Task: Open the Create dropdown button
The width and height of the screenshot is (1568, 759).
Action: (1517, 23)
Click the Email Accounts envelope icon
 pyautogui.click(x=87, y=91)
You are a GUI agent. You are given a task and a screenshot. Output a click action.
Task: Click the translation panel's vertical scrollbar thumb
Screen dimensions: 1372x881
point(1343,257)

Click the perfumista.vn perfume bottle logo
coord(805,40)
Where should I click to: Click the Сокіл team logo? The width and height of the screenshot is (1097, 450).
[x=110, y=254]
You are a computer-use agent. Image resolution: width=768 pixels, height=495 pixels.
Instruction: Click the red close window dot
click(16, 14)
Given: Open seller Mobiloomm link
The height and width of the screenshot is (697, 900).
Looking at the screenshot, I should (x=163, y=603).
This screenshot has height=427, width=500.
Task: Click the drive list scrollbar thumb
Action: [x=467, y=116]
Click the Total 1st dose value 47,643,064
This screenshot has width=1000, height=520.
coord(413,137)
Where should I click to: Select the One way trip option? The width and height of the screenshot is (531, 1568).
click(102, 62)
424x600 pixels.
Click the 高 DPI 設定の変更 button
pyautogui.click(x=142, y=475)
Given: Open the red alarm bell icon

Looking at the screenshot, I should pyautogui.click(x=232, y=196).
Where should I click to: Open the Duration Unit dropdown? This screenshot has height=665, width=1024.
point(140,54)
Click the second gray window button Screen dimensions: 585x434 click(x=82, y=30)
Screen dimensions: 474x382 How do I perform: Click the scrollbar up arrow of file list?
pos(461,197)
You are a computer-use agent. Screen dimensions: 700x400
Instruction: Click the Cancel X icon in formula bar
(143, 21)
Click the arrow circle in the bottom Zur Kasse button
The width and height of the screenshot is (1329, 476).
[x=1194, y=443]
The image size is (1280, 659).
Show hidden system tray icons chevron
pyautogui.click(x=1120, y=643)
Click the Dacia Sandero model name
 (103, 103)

_What the task asks_.
Reproduce the lines of the entries above exactly, but only from the line containing "Screen dimensions: 1372x881" through the final line.

_Task output_.
Screen dimensions: 1372x881
point(1343,257)

Click the perfumista.vn perfume bottle logo
coord(805,40)
Where should I click to: Click the Сокіл team logo? The width and height of the screenshot is (1097, 450).
[x=110, y=254]
You are a computer-use agent. Image resolution: width=768 pixels, height=495 pixels.
Instruction: Click the red close window dot
click(16, 14)
Given: Open seller Mobiloomm link
The height and width of the screenshot is (697, 900).
Looking at the screenshot, I should (x=163, y=603).
This screenshot has height=427, width=500.
Task: Click the drive list scrollbar thumb
Action: [x=467, y=116]
Click the Total 1st dose value 47,643,064
This screenshot has width=1000, height=520.
coord(413,137)
Where should I click to: Select the One way trip option? The width and height of the screenshot is (531, 1568).
click(102, 62)
424x600 pixels.
Click the 高 DPI 設定の変更 button
pyautogui.click(x=142, y=475)
Given: Open the red alarm bell icon

Looking at the screenshot, I should pyautogui.click(x=232, y=196).
Where should I click to: Open the Duration Unit dropdown? This screenshot has height=665, width=1024.
point(140,54)
Click the second gray window button Screen dimensions: 585x434 click(x=82, y=30)
Screen dimensions: 474x382 How do I perform: Click the scrollbar up arrow of file list?
pos(461,197)
You are a computer-use agent. Screen dimensions: 700x400
Instruction: Click the Cancel X icon in formula bar
(143, 21)
Click the arrow circle in the bottom Zur Kasse button
The width and height of the screenshot is (1329, 476).
[x=1194, y=443]
The image size is (1280, 659).
Show hidden system tray icons chevron
pyautogui.click(x=1120, y=643)
Click the Dacia Sandero model name
 (103, 103)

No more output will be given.